Down to the last line, repeat the entries exactly and drop any image.

» **SUPPLIED MATERIAL**:
_____

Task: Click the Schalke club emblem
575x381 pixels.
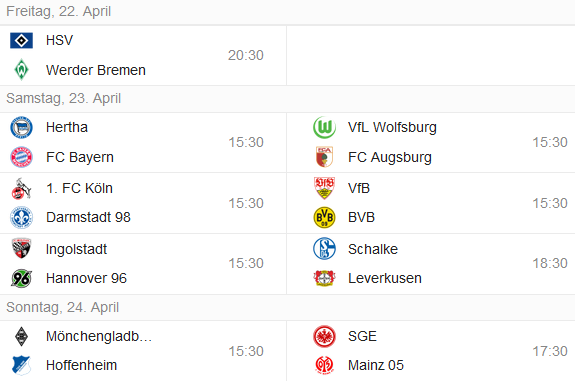Action: pyautogui.click(x=324, y=248)
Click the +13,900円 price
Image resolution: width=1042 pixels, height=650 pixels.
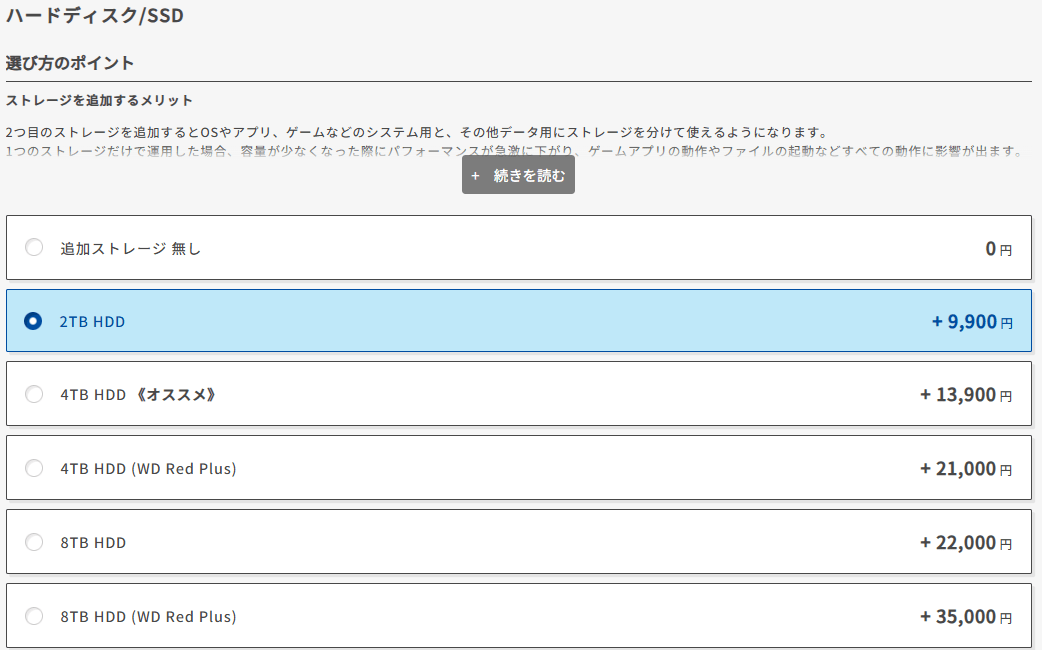coord(965,394)
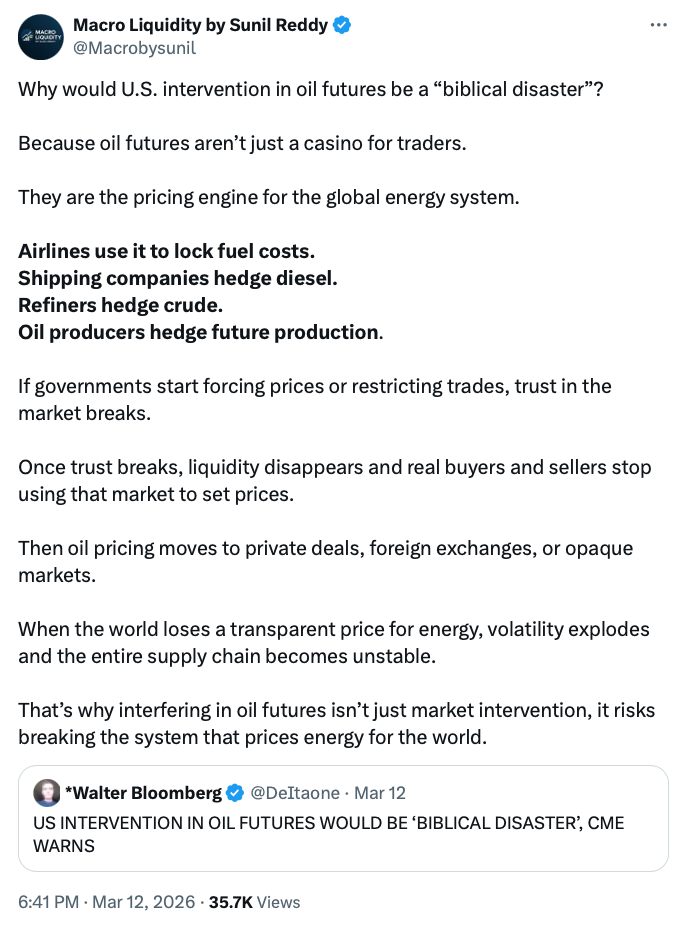Click the "Shipping companies hedge diesel" line

click(178, 277)
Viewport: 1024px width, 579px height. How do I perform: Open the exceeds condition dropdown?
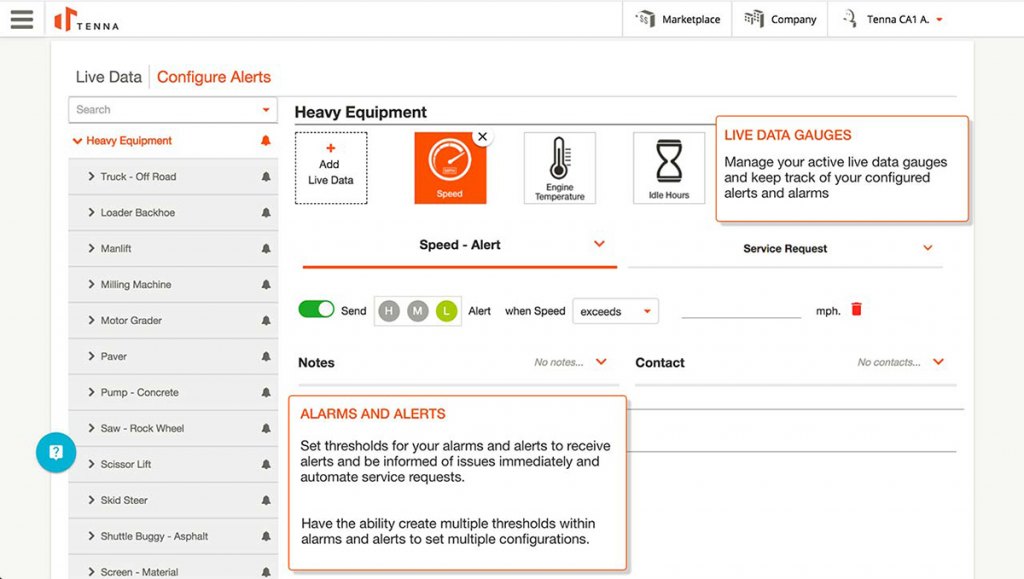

_____

» **TASK SOLUTION**:
Task: Click the Schalke club emblem
575x381 pixels.
Action: pyautogui.click(x=324, y=248)
Click the +13,900円 price
Image resolution: width=1042 pixels, height=650 pixels.
coord(965,394)
Click the "Shipping companies hedge diesel" line

click(178, 277)
Viewport: 1024px width, 579px height. How do I perform: Open the exceeds condition dropdown?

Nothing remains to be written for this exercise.